Fenomena karhutla yang berulang di Kalimantan Barat mencerminkan pentingnya perbaikan tata kelola lingkungan dan penguatan sistem peringatan dini. Dalam konteks perubahan iklim dan musim kemarau berkepanjangan, karhutla tidak hanya menimbulkan kerugian ekologis tetapi juga mengancam ketahanan wilayah, terutama dalam aspek transportasi, kesehatan, dan sosial ekonomi masyarakat lokal.
Para akademisi dan pengamat kebijakan lingkungan menilai bahwa penanganan karhutla harus mengedepankan pendekatan ekosistem terintegrasi, dengan kombinasi antara regulasi hukum yang tegas terhadap pembakar lahan, investasi teknologi pemantauan, serta pemberdayaan komunitas berbasis kearifan lokal. Penegakan hukum terhadap pelaku pembakaran lahan, baik individu maupun korporasi, juga dinilai sebagai langkah krusial dalam membangun efek jera.
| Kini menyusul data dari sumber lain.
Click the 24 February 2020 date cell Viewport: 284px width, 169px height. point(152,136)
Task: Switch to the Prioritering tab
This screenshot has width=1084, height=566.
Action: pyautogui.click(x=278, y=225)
Kebakaran hutan dan lahan di Pangmilang, Singkawang Selatan, menjadi sinyal kuat bagi perlunya perbaikan sistem mitigasi bencana secara holistik. Tanpa respons terstruktur dan kolaboratif antar sektor, risiko kebakaran akan terus membayangi Kalimantan Barat, terlebih dalam konteks musim kemarau dan tekanan penggunaan lahan yang intensif.